Verpleeghuizen zetten regelmatig honden in als onderdeel van het activiteitenprogramma voor mensen met dementie. Een hond en diens begeleider vergroten namelijk de sociale interactie van mensen met dementie, zo blijkt uit promotieonderzoek van specialist ouderengeneeskunde en kaderarts psychogeriatrie Lonneke Schuurmans.

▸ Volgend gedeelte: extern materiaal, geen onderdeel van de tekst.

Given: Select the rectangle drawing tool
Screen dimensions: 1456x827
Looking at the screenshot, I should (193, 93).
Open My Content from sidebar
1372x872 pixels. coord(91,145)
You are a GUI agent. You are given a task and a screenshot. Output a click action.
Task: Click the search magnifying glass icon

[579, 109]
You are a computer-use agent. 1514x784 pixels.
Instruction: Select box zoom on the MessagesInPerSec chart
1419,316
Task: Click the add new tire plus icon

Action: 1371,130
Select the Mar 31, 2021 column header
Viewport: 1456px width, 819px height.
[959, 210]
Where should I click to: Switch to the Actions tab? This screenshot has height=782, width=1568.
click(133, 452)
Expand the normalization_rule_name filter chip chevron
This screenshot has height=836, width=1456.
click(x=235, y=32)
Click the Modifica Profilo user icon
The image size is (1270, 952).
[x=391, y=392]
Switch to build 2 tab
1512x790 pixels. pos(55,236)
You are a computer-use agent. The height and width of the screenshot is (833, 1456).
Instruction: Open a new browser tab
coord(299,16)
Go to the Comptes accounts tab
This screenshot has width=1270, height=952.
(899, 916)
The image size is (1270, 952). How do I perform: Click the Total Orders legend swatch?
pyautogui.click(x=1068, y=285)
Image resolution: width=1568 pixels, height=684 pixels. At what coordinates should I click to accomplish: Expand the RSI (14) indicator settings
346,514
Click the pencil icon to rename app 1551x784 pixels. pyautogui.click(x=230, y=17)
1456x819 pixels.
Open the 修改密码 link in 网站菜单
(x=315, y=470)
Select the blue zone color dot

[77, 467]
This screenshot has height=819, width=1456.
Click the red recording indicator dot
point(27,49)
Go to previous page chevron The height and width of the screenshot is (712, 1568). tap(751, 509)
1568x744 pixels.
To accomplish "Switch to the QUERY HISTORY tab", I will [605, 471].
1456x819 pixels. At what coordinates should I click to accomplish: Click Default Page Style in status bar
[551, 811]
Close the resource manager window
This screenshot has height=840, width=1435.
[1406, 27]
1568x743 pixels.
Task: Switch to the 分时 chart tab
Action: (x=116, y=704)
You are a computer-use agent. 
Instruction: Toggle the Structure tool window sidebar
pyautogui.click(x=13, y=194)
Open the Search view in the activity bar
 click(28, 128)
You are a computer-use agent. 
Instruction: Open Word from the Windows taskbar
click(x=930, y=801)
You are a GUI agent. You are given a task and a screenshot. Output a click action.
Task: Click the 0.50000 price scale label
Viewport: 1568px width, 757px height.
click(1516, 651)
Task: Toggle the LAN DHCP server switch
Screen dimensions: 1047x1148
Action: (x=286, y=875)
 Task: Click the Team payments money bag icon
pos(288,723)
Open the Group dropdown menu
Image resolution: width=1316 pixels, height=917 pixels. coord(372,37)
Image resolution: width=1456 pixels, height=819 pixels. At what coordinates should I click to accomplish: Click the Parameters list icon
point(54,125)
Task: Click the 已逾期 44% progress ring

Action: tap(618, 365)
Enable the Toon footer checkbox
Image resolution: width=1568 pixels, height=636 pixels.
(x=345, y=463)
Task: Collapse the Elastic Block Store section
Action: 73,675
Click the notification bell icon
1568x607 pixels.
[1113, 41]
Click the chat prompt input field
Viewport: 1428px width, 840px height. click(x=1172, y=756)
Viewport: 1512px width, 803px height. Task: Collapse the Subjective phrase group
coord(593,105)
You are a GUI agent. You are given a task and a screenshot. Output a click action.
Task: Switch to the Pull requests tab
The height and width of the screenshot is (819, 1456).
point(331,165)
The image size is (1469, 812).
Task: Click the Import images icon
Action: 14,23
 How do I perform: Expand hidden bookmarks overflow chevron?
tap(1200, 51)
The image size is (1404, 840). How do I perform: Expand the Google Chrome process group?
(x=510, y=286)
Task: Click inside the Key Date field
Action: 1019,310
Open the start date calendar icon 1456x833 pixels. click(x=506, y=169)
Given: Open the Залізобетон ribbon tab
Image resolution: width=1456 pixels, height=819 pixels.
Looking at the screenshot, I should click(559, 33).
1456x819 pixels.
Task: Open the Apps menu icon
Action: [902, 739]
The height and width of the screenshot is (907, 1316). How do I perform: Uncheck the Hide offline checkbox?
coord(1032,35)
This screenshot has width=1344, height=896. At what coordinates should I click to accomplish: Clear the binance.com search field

Mensen met dementie kunnen soms onrustig gedrag vertonen. In een groep is dit vaak moeilijk te reguleren en kan het storend zijn. Voor artsen en begeleiders vormt het een uitdaging om deze mensen toch een plezierige daginvulling te geven. In haar proefschrift beschrijft Lonneke Schuurmans het effect van groepsactiviteiten met een hond en vergelijkt dit met de inzet van een robotdier. Haar conclusie: een hond en diens begeleider vergroten de sociale interactie van mensen met dementie. Bij een robotdier is dit effect er ook, maar in mindere mate.
Opfleuren
Uit het onderzoek van Schuurmans blijkt dat mensen met dementie positief reageren op een hond en diens begeleider. Waar ze eerst stilletjes in de groep zitten, fleuren ze op zodra de hond en de begeleider bij hen komen en maken ze op hun eigen manier verbaal of non-verbaal contact met de hond.
Een opvallende conclusie van het onderzoek van Schuurmans is, dat onrustig gedrag bij mensen met dementie volledig verdwijnt als zij bezig zijn met een hond. Het effect is echter kortstondig: zodra de activiteit is afgelopen, komt het gedrag weer terug. Bij de robot daalt het agitatiegedrag ook, maar niet volledig.
Schuurmans pleit ervoor om hondenactiviteiten een vast onderdeel te laten zijn van het activiteitenprogramma in een verpleeghuis. Belangrijk is wel om bij de selectie van de hondenteams ook te kijken of de begeleider geschikt is voor de omgang met mensen met dementie.